Research, including ethnographic and similar studies, is desperately needed to learn why so many people are illiterate, as well as why and how a relative few of us escaped this fate. Disability alone cannot be used to explain it, and literacy is essential to freedom. The costs and consequences of being illiterate are gruesome for any and are spiraling in the digital age. This is especially true for those who must spell out what we say.
#2. The nation should invest in, implement, and refine strategies that demonstratively enhance literacy opportunities and outcomes for the estimated 5 million of its people who cannot rely on spoken or signed language to live our lives. People who need AAC should be afforded access to communication and literacy support at every stage of life, from the youngest young to the oldest old.

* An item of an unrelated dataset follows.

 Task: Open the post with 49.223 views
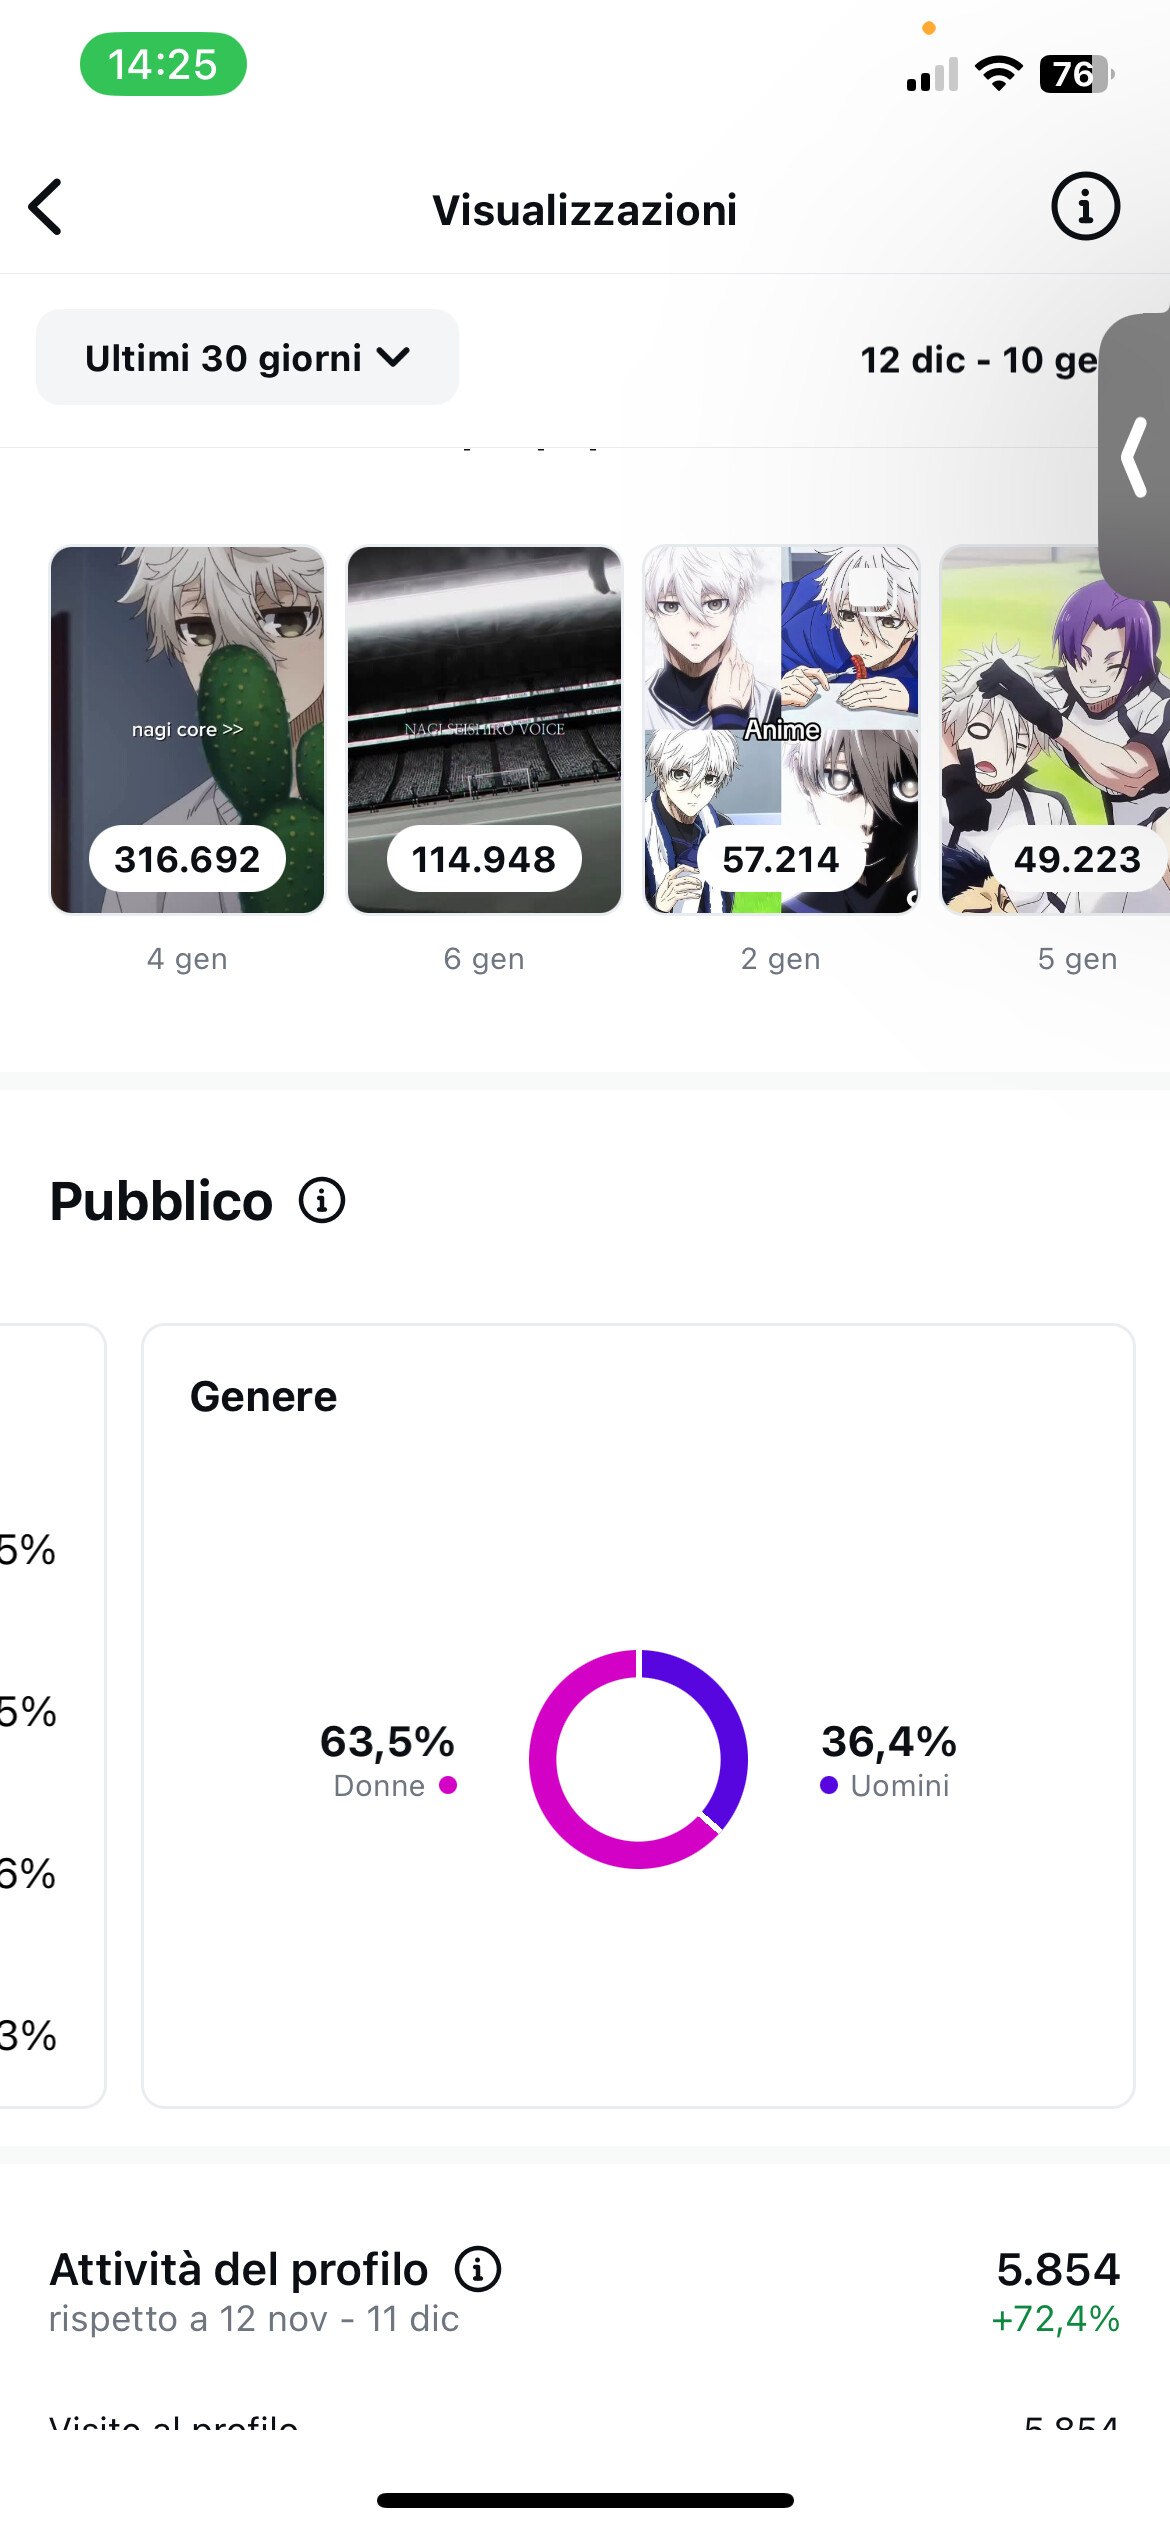tap(1055, 730)
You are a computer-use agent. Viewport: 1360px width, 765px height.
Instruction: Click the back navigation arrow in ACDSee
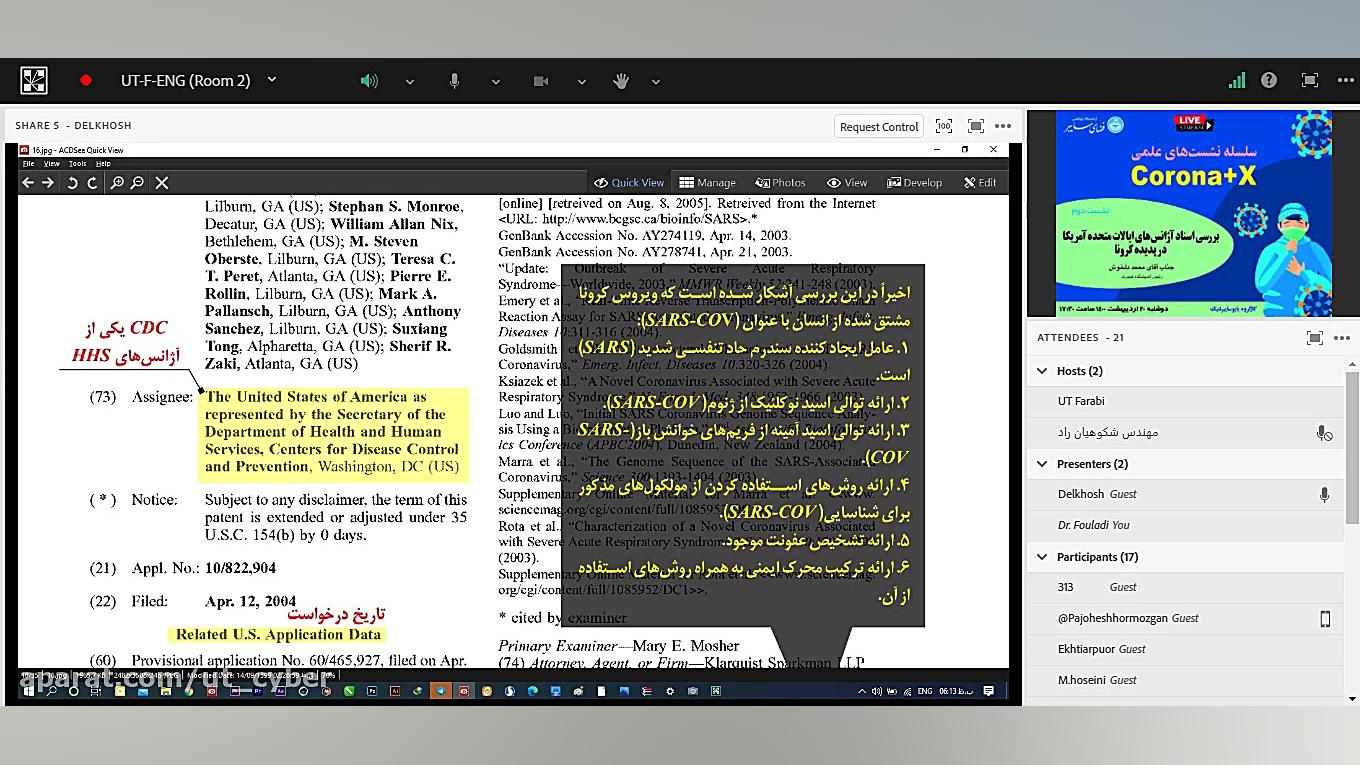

#3. Black, Indigenous, Brown, and non-English-using children and adults who need AAC face enormous barriers obtaining it and egregious discrimination because of it. The federal government should prioritize participatory action R&D efforts that identify and remedy it.
#4. The Census Bureau and other federal agencies should collect and use population based and administrative data to bolster the everyday participation of all who need AAC. No federal population survey gathers any data on us. Disturbing inferences can be made based on data from agencies like OSERS and the Centers on Medicare and Medicaid Services on the egregious discrimination and harm that many we represent endure. But until we are officially counted, we will not count. Instead, many will continue to be denied effective AAC, denied an education, wrongly labeled and defamed, kept illiterate, segregated, institutionalized for life, subjected to extreme isolation, violence, social death, receive substandard health care, and die when doctors prescribe our lives and deem us unworthy. Going uncounted makes all this inevitable. It means we are not seen, we are not heard, and we do not matter. Lives of enforced silence and illiteracy exact the same toll.
#5. A report on the status of children and adults who require AAC should be issued in 2025 to mark the 50th anniversary of P.L. 94-142, the precursor to IDEA, and the 35th anniversary of the Americans with Disabilities Act, and the 60th anniversary of the Civil Rights Act of 1964.
When I was growing up, a public service ad was shown on our television several times a day. It declared reading is fundamental. I believed it then and even more today.
I hope what I have shared will spark thought, conversations, and participatory action research to improve the lives and futures of all people needing AAC. Thank you for your commitment and leadership.